Fig. 4

Morphological changes caused by Atr depletion in zebrafish. (A) Live images of 48 hpf zebrafish embryos. As controls, zebrafish were either left uninjected (NI) or control injected (CTRL) with a standard control MO (CTRL MO) or a 5 base mismatch MO (splCTRL MO), respectively. To generate Atr loss of function, injections with a translation blocking MO against Atr (Atr MO) or an MO interfering with Atr splicing (Atr splMO) were performed. Scale bars: 500 µm. (B) The percentage of embryos with an underdeveloped head. Graph displays mean values ± SEM, and n = 111-193 embryos in 5-11 experiments. ****P < 0.0001, one-way ANOVA. (C) Loss of Atr interferes with regular eye development. Graph displays means ± SEM, and n = 93-113 embryos in 5-11 experiments. ****P < 0.0001, one-way ANOVA. (D) Representative images of RT-PCR experiments assessing splice blocking efficiency of Atr splMO compared with controls.

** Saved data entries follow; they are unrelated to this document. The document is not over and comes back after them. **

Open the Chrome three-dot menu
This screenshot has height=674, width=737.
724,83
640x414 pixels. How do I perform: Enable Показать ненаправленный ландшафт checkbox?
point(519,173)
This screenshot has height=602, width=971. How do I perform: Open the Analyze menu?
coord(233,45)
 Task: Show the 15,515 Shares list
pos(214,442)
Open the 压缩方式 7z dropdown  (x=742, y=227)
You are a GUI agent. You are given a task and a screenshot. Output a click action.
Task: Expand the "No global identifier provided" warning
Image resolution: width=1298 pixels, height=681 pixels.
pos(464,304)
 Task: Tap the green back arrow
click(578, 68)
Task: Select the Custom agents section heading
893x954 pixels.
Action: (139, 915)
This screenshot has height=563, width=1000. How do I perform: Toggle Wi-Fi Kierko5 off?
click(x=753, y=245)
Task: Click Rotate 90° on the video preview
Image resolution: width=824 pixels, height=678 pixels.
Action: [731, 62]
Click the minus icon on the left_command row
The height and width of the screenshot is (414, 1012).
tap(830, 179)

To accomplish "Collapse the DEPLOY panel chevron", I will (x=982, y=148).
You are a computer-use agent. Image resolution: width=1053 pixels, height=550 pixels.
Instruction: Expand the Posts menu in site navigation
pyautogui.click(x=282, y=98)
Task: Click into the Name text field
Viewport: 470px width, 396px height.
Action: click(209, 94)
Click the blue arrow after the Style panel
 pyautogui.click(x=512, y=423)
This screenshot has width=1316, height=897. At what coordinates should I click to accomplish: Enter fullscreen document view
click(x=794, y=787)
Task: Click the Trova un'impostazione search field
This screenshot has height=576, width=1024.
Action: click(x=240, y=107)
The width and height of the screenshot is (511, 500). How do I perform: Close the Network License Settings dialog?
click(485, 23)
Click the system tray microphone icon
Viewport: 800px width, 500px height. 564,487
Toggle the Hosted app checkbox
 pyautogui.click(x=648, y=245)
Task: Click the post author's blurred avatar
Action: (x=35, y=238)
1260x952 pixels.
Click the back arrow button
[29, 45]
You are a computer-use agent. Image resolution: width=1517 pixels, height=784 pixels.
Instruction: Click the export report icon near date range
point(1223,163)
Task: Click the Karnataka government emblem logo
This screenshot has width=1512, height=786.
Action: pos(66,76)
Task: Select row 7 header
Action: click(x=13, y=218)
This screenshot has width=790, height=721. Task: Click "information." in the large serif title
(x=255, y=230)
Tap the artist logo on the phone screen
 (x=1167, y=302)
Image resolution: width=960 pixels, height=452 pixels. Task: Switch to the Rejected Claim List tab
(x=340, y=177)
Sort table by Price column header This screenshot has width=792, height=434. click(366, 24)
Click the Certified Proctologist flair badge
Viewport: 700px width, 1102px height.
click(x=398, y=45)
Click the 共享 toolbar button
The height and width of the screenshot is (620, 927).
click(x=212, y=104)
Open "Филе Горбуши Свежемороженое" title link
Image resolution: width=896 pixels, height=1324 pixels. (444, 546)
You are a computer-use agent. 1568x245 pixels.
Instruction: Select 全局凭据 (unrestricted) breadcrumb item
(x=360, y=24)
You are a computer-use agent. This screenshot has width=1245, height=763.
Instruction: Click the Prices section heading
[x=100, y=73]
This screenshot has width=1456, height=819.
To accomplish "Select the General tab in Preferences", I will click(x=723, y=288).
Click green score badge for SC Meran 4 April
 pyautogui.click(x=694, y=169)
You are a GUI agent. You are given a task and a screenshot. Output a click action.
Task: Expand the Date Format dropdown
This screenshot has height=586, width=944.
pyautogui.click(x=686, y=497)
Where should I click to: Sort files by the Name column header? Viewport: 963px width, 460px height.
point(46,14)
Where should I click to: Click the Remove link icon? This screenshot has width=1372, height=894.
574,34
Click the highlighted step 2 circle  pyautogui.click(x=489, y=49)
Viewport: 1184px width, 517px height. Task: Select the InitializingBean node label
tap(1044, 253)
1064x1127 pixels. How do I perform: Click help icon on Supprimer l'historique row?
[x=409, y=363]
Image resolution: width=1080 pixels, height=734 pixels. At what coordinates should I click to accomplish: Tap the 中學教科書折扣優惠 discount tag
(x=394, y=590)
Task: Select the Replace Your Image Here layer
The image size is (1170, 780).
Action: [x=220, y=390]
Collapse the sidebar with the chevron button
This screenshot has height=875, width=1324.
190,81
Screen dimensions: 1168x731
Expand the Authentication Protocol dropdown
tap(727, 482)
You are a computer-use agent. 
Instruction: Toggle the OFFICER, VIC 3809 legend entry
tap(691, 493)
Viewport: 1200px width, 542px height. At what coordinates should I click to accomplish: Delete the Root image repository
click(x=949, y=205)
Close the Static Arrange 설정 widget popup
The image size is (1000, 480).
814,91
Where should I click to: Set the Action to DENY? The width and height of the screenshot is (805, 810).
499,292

Left panel shows PCR of exons 2-4 of atr with a weaker band at the expected size and an additional smaller band representing the mis-spliced product upon Atr splMO injection. Right panel shows a PCR fragment of βActin as loading control. (E) Live images of zebrafish embryos (48 hpf) treated with either 1% DMSO or 10 µm Atr inhibitor (ATRi-1) from the tailbud stage on. Scale bars: 500 µm. (F) Inhibition of Atr by chemical means (ATRi-1) results in a similar reduction of the head size of 48 hpf embryos. Graph displays mean values ± SEM, and n = 95-217 embryos in five experiments. P < 0.0001, Student′s t-test. (G) The percentage of embryos developing smaller eyes upon Atr inhibition. Results show the mean values ± SEM, and n = 95-217 embryos in five experiments. P < 0.0001, Student′s t-test.